MADAGASIKARA
Global Digital
Reviewed for Shockya.com & BigAppleReviews.net linked from Rotten Tomatoes by: Harvey Karten
Director: Cam Cowan
Screenwriter: Cam Cowan
Screened at: Critics’ link, NYC, 6/7/20
Opens: June 26, 2020

Though Republican politicians in the U.S. don’t know or don’t care, the largest economic problem here is the inequality of income. So let’s look for places that have little inequality. Try Madagascar, the fourth largest island in the world with sandy beaches and the pure waters of the Indian Ocean. If there is little inequality there perhaps it’s because 98% of the country live on less than $2 a day! And boy do they have children! Maybe those earning $2 a day are envied by those making $1.50, but it’s probably unlikely that the 2% who make money are gobbling up almost all the wealth of the island.

So how do you live on two bucks a day, supporting children, paying rent, eating mostly white rice? Not too well, and yet there are smiling faces that we see in Cam Cowan’s documentary. This is Cowan’s freshman entry, though his next feature, “Opeka” to be released in 2020, deals with a similar subject: how an Argentine priest is teaching people who live in a Madagascar landfill to build a functional city.

In this mostly Catholic island that practices traditional religions as well, Pedro Opeka, a priest with a large white beard and shocks of snow-white hair complains that when he arrived to the island in 1970, the poverty rate was thirty percent, then became worse: in 2009 the rate hit ninety percent and by now it’s even worse. So much for calling this part of the world a “developing nation.”

The name of the movie, “Madagasikara,” sound like something Disney would call it if that company were to set up a Disneyland of sorts, but instead it is simply the name that the local people of the island call their nation. Though there have been protests with populations marching on the capital city, there has been no civil war, no foreign expeditions of conquest, and no natural disasters.

Then again, maybe a Trump-like poltician is responsible for some of the starvation there as one half of the children are malnourished, affecting their growth and intellectual potential. A rich guy who assumed the office of president despite losing an election (apparently the military supported him) aimed to sell off half of the good land to South Korean businesses. President Obama hit the land with sanctions, perhaps not realizing that Madagascar desperately needs foreign aid.
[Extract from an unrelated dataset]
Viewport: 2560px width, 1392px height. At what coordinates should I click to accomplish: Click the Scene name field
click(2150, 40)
However most of the film focuses on a few women, one of whom named Lin is busy raising seven children and one grandchild on, yes, under $2/day. She takes in nine batches of laundry to earn the equivalent of 28 cents, which is 1,066 MGA or Malagasy Ariary. That gets her 2 cups of white rice, hardly enough to put meat on the bones of the kids and worth virtually nothing nutritionally.
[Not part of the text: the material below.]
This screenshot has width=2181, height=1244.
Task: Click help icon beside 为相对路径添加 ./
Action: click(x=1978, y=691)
Deborah, another woman who once had to resort to sex work beginning at age 12, complains that some of the men do not even pay her and some even beat her up. And don’t forget the wives of these “men,” instead of beating the crap out of their husbands, took out their venom on the poor woman. She had determined to stay in school to become a lawyer, though I can barely think of what people would have the money to hire attorneys but had to drop out, now hoping that some of her offspring could do what she had been unable to. Not likely, though we do see one school with kids crammed on makeshift desks watching teacher put mathematical formulas on the board.
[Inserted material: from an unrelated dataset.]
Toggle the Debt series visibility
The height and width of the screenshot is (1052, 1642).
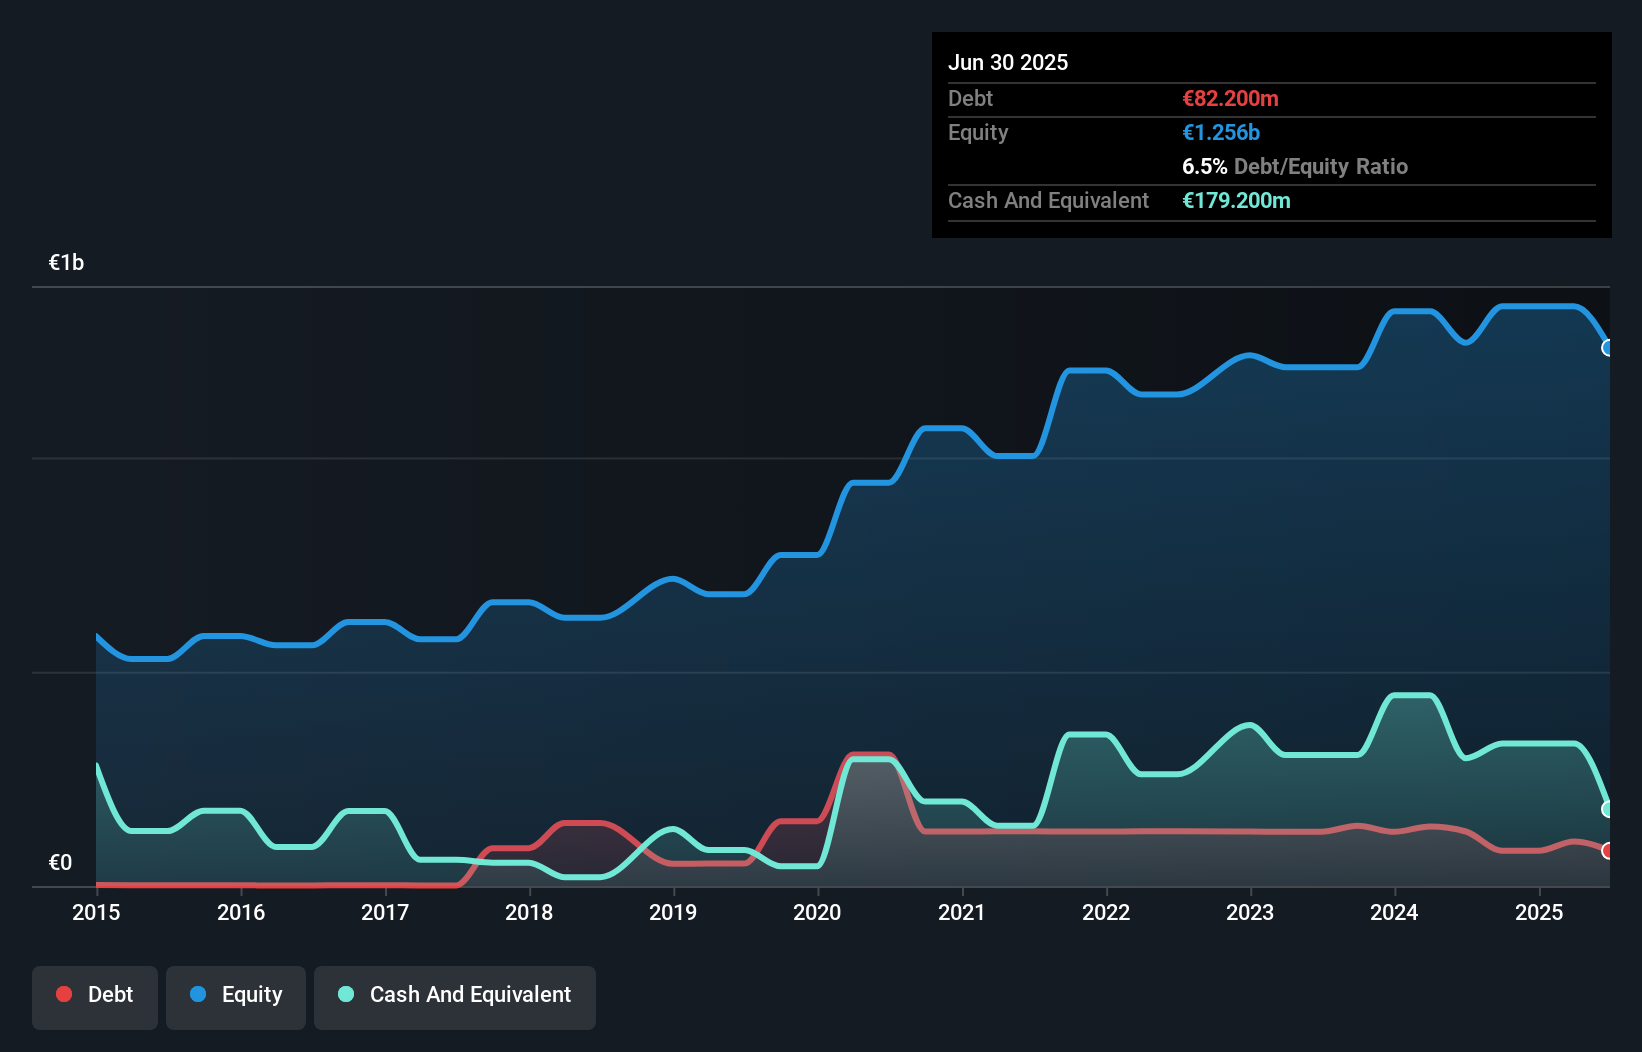(x=94, y=996)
A vocation that attracts some is breaking big rocks into small ones to make gravel, a task that looks similar to what U.S. prisoners on chain gangs had to do. The folks do not even wear gloves to protect their hands, nor can they presumably even afford them.

The production team encourages people to make the long journey to what is called one of the most beautiful islands on earth, but at present there are few if any international hotels, though prices are incredibly low. The Anjiamaranco is $29 a night with free breakfast, the Sakamanga is $20. The most expensive hotel is about $350 a night. Now none of this is mentioned since the focus is on the lives of some women living without running water and presumably no toilets. Still the doc, in addition to enlightening us, may encourage us to look up most facts about this island in Wikipedia and to price hotels via Trip Advisor and Trivago. I also discovered, though not particularly dealt with, that the country provides the world with 80% of its vanilla and a majority of its cloves, while having coffee, lychees, shrimp and providing one half of the world’s sapphires plus some titanium, chromite, coal, iron cobalt, copper and nickel.

84 minutes. © 2020 by Harvey Karten, Member, New York Film Critics Online

Story – B+
Acting – B
Technical – B
Overall – B

By Harvey Karten

Harvey Karten is the founder of the The New York Film Critics Online (NYFCO) an organization composed of Internet film critics based in New York City. The group meets once a year, in December, for voting on its annual NYFCO Awards.